You talk about the fidelity that you’re trying to achieve in these films, in making Pandora plausible and relatable. I think back to the floating Hallelujah Mountains in the first film, and how they were partly inspired by the Huangshan mountains in China. What real-world locations inspired what we’ll see in The Way of Water?
The most obvious connection between The Way of Water‘s new habitats and what we have here on Earth are the tropical coral reefs and the tropical atoll formations, especially in the Central and Western Pacific: where you have these ranges of ancient volcanoes that are eroded down and form these atoll island chains. I spent a lot time diving in the Pacific among these atolls, and at coral reefs around the world.
All of our species of coral and large, soft, invertebrate animals, we put equivalents to those in our reef ecosystem in The Way of Water. It’s a celebration of our atoll formations and reefs. It’s also a celebration for the Polynesian culture, which has spread throughout all these Pacific Islands. It’s a celebration our adaptive ability to adapt to different environments.
Ultimately, everything you see with the Na’vi is really the best of us, written large and blue and through the lens of science fiction. They are aspirational characters in a way. I live in an urban area, I work 9-to-5, have all these stressors, have to pay my rent and my taxes–blahblahblah. I want to live like them. But how can one live like them.
Well, you’d have to have this deep, spiritual respect for the harmony and balance of nature. We don’t have it anymore, so we can’t get there from here. It is necessary to learn it again. We must learn what humanity used to know but has lost or suppressed.
To double back to a point you made earlier: The Way of Water is coming out at a time when the Earth’s oceans are in a damaged state, from climate change to overfishing, and there’s acute awareness of the environmental challenges we face. How do you hope that this movie will be a hit in this moment of all times?
The reason that I went down the path of making a series of films in the same universe is because I thought that what I needed to say artistically–to communicate with people–I could do within that framework. The film shifts from the rainforest, which was the main focus of the first film to the ocean. There is, however, a plea for conservation and celebration of our oceans. We can hopefully reverse the trend that puts the oceans under stress. I don’t even like to use the term “stress”: It’s used a lot in conservation, [but] if you consider fourth-stage cancer “stress,” yeah, it’s “stress.”
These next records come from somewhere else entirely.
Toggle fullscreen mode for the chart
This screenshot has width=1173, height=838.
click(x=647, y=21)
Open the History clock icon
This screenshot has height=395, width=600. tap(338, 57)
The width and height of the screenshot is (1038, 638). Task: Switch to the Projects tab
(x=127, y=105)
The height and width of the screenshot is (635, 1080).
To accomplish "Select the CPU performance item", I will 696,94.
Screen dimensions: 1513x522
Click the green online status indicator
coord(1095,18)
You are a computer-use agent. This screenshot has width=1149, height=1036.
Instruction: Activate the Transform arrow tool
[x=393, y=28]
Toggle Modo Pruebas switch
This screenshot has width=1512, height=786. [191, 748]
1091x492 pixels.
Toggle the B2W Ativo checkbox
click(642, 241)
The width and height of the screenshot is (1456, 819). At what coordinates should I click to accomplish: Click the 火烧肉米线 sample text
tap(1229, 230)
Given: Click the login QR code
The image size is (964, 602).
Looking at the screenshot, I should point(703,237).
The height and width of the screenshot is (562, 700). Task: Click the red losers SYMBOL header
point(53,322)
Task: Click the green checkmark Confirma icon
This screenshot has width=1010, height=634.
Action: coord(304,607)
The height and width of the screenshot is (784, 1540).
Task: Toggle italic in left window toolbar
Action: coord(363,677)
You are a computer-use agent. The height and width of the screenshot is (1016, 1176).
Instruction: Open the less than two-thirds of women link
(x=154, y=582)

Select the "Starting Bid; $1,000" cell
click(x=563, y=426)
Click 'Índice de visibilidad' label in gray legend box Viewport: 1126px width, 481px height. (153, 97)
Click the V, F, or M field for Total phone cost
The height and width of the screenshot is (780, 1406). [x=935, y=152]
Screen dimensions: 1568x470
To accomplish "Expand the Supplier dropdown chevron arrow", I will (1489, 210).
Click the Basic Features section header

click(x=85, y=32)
The coral reefs will be a thing that exists only in films in 50 to 75 years, in most places around the planet. This is not acceptable. As a child, I dreamed of becoming a diver so that I could see the wonders and beauty around me. That was the beginning of my decades-long exploration and enjoyment of that world. My children and grandchildren will not be able to do this. It’s a cri de coeur.

The author of 5 books, 3 of which are New York Times bestsellers. I’ve been published in more than 100 newspapers and magazines and am a frequent commentator on NPR.